> The request
Quote the rows below verbatim, beginning with the line containing "Task: Tap the reply speech bubble icon" and continuing through the line containing "Action: (x=239, y=360)", and omit the pictures from your answer.

> Data to process
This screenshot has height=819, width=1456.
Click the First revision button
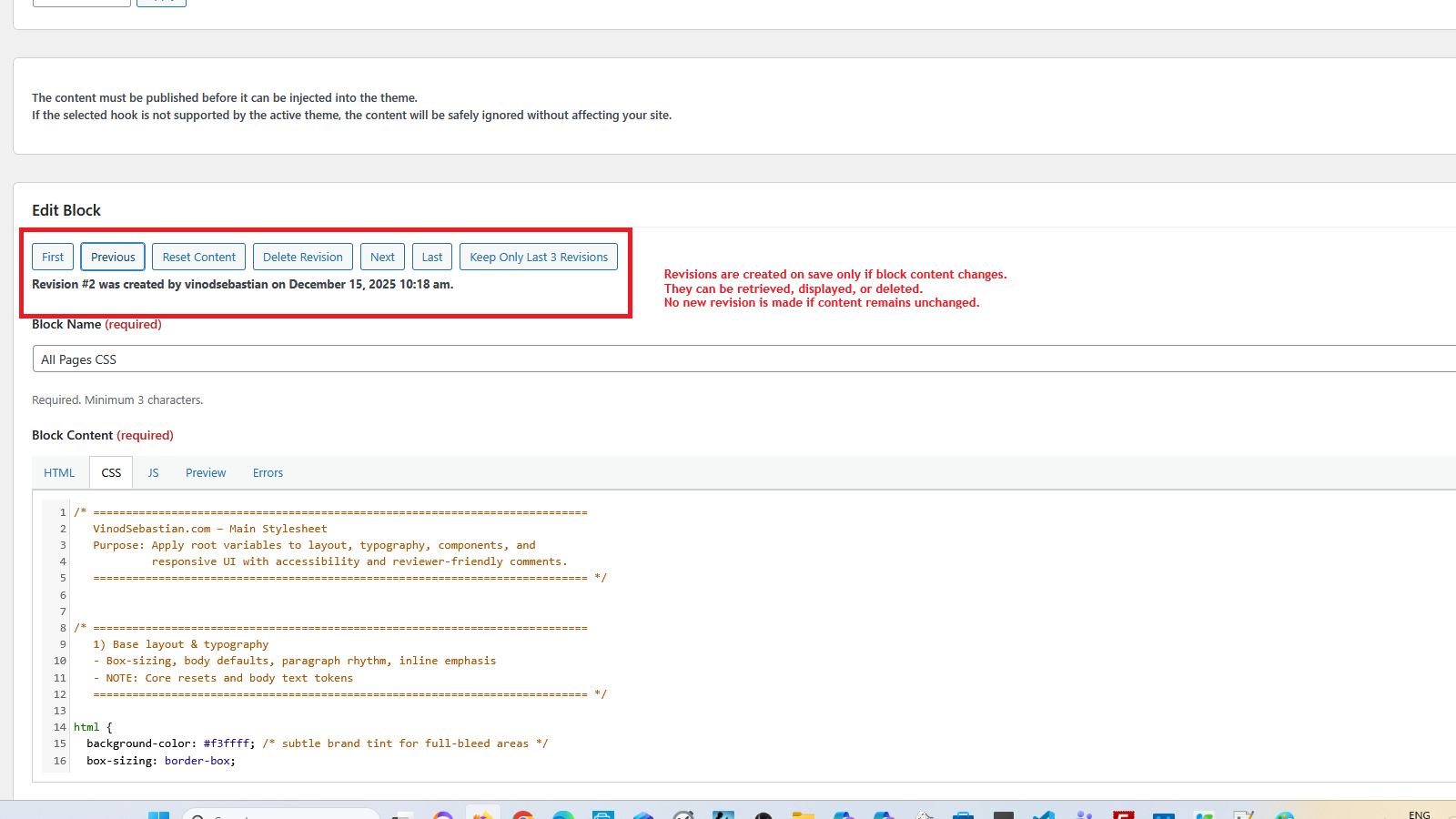tap(53, 257)
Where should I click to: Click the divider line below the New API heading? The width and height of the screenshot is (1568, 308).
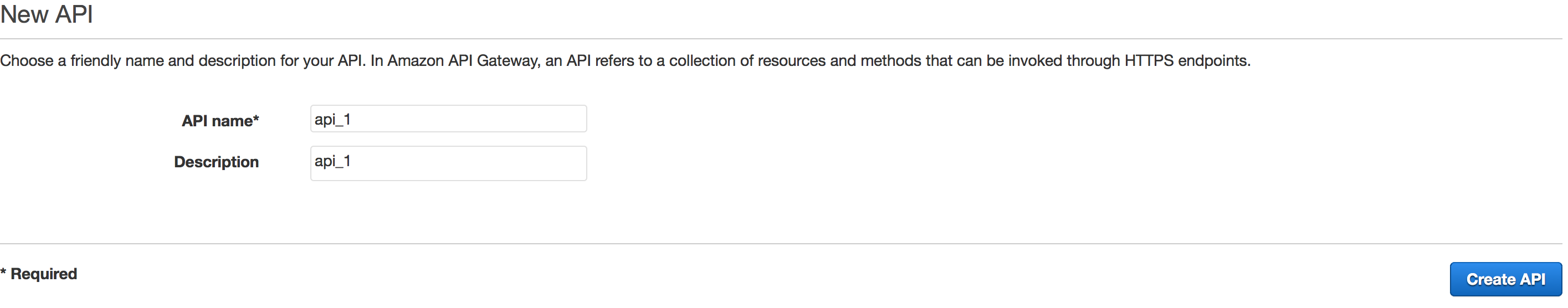tap(781, 39)
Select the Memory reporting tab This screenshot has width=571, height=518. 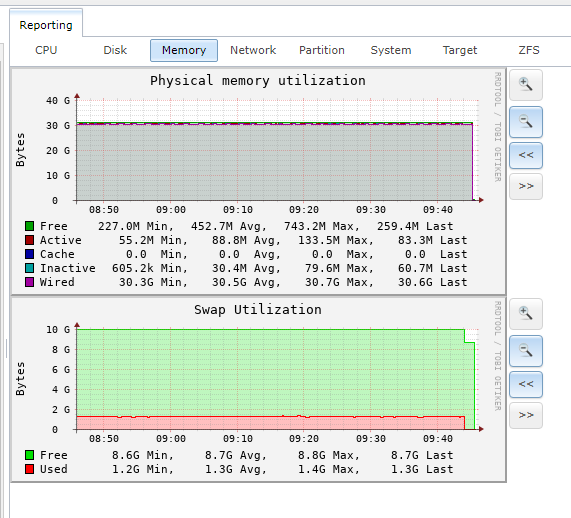tap(184, 50)
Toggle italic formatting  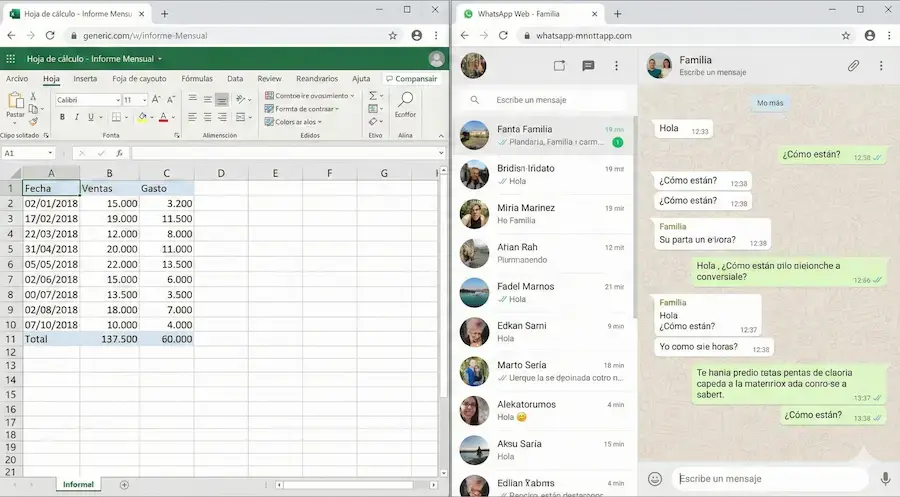coord(76,117)
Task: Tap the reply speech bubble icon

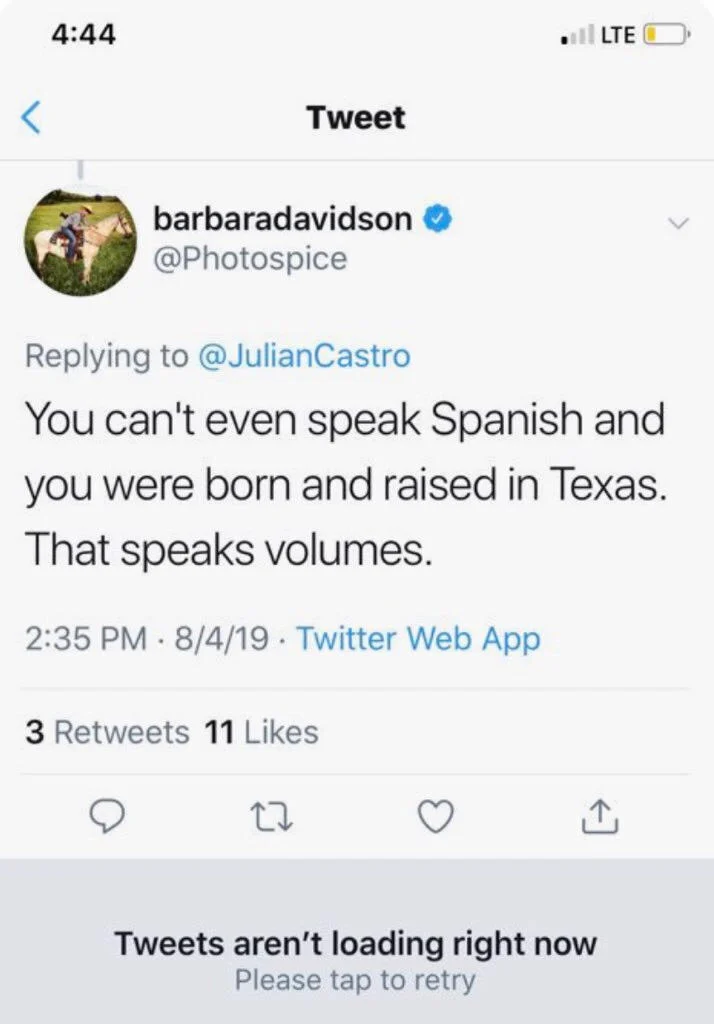Action: (106, 819)
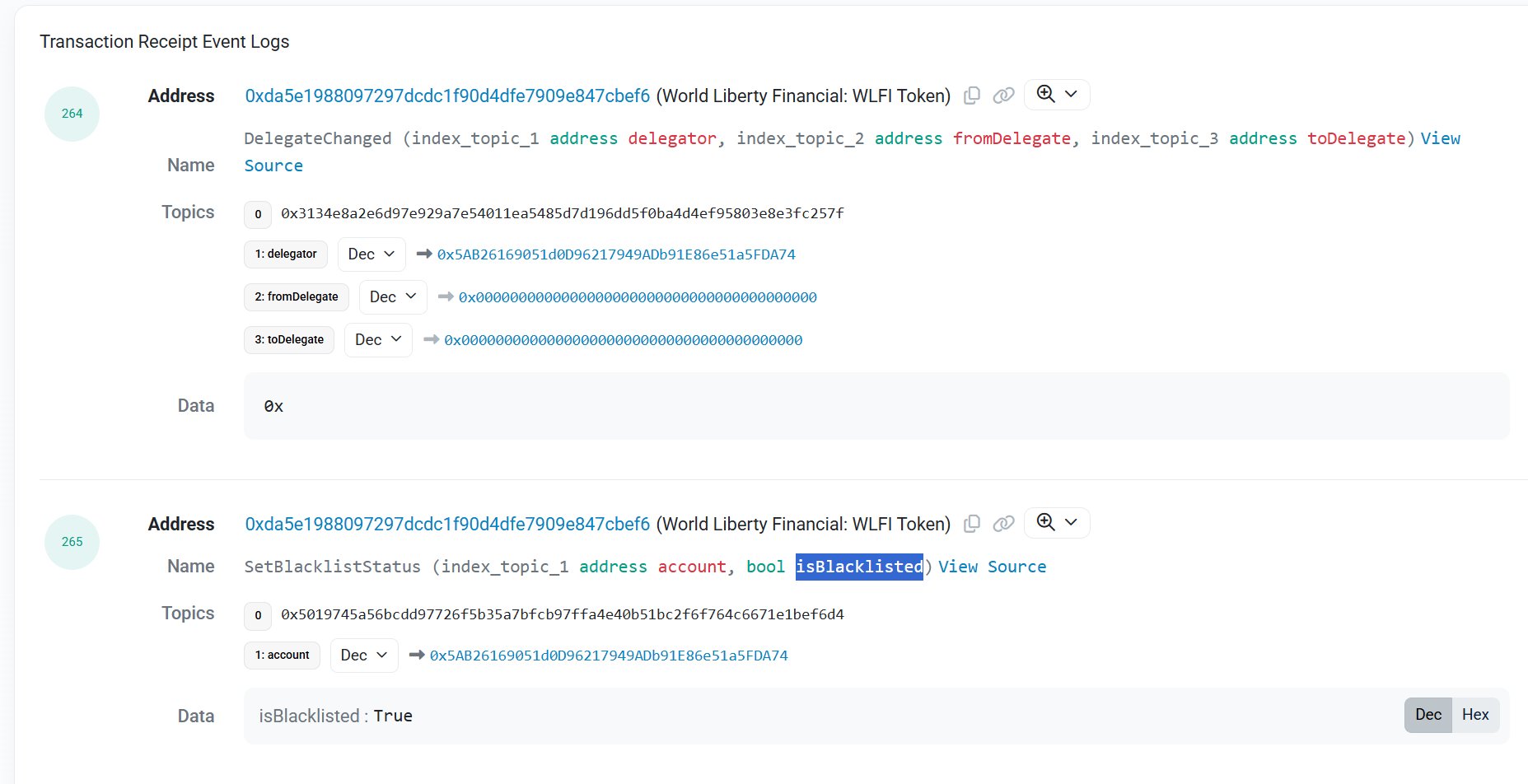The width and height of the screenshot is (1528, 784).
Task: Open Dec dropdown for toDelegate topic
Action: pyautogui.click(x=378, y=340)
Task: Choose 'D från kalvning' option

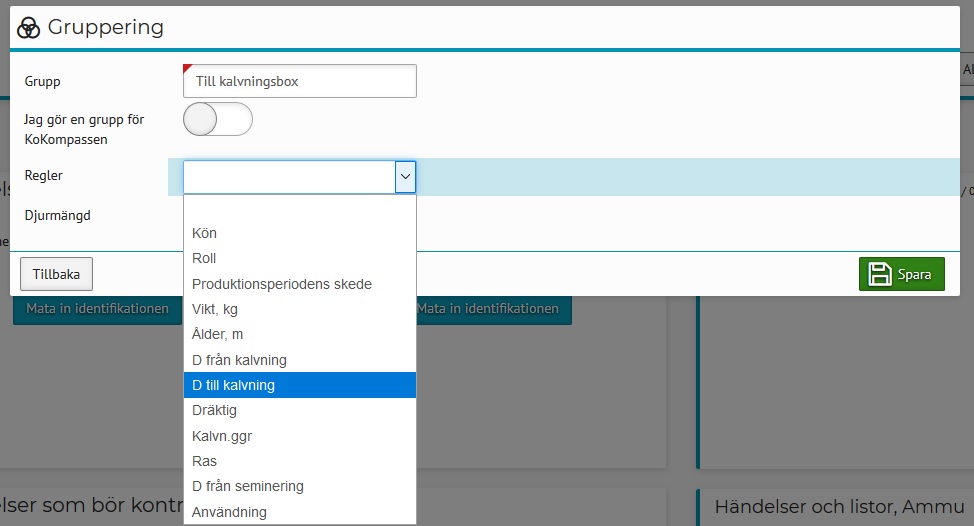Action: (x=239, y=360)
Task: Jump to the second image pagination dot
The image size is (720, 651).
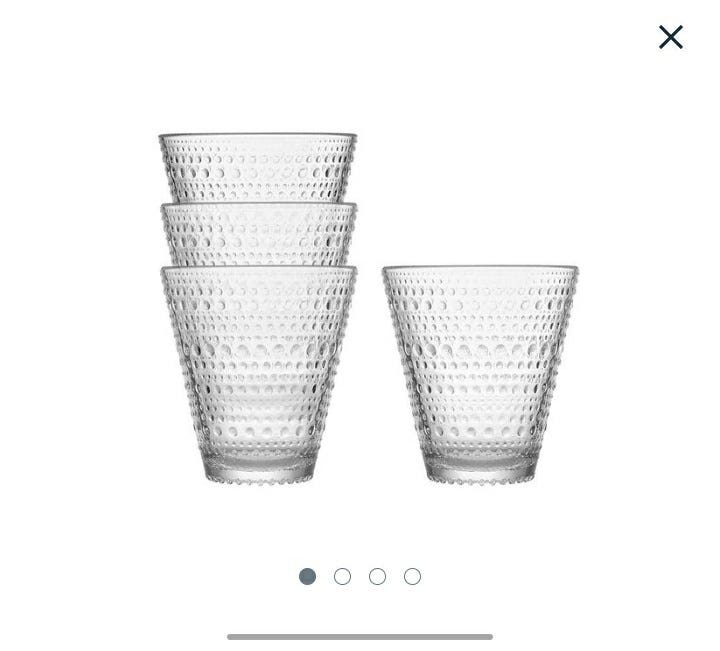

> Worked solution
Task: Tap the reply speech bubble icon

Action: (106, 819)
The width and height of the screenshot is (1528, 784).
Task: Open Dec dropdown for toDelegate topic
Action: pyautogui.click(x=378, y=340)
Task: Choose 'D från kalvning' option

Action: (x=239, y=360)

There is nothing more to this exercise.